In the entries below, write out word for word every line from the one containing "Image resolution: width=1403" through the one containing "pyautogui.click(x=1292, y=130)", inclusive. Leave the pictures out of your answer.

▶ **Records to use**
(begin)
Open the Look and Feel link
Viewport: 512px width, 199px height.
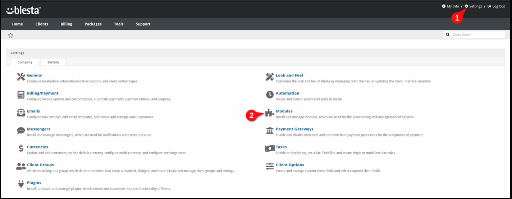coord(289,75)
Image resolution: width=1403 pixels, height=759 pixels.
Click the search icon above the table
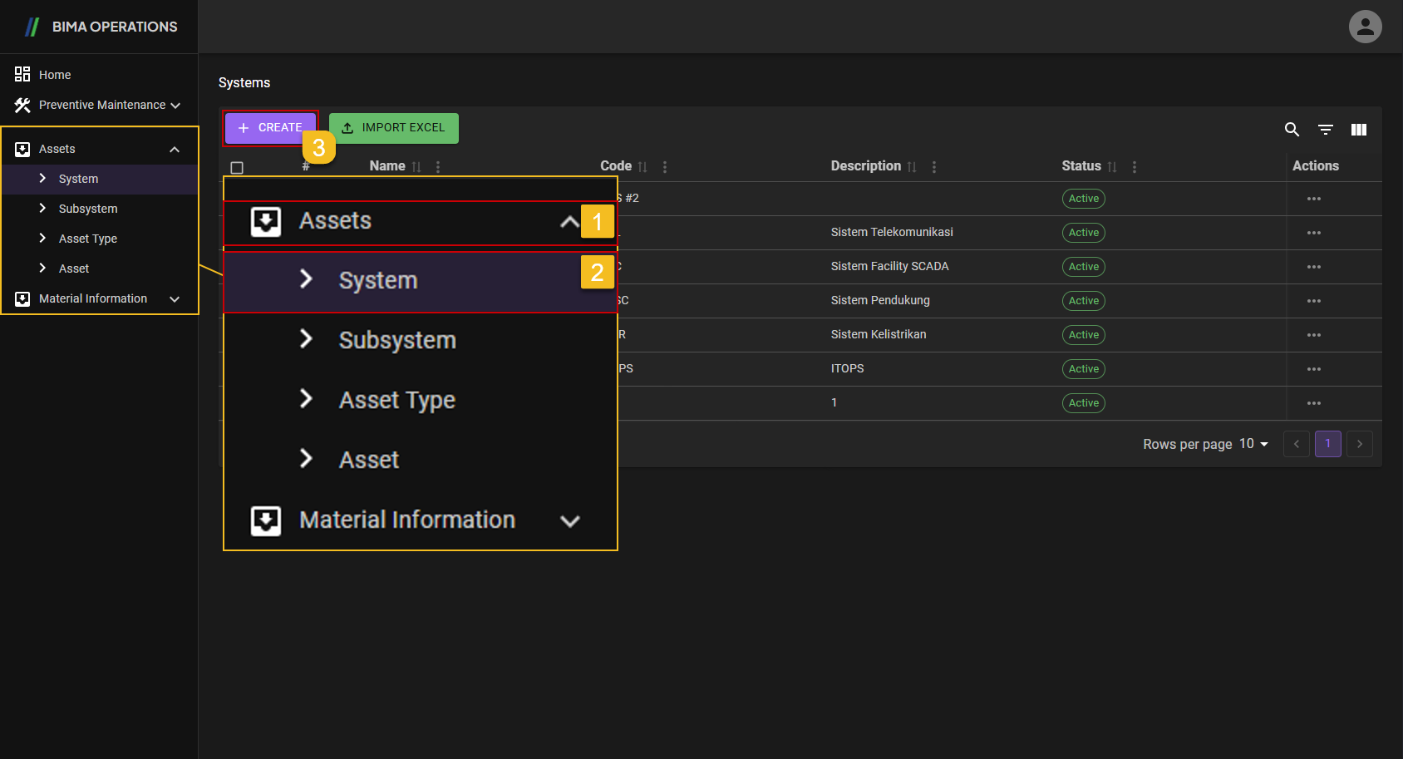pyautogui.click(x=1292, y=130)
(end)
(begin)
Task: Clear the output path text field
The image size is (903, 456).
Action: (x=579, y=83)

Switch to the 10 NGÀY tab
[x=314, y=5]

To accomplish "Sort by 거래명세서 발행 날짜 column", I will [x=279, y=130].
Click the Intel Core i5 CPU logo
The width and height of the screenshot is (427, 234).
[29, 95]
(end)
(begin)
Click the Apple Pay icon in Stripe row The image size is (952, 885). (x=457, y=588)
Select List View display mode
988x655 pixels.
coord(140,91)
(end)
▶ **The solution**
Image resolution: width=1403 pixels, height=759 pixels.
Click the search icon above the table
pyautogui.click(x=1292, y=130)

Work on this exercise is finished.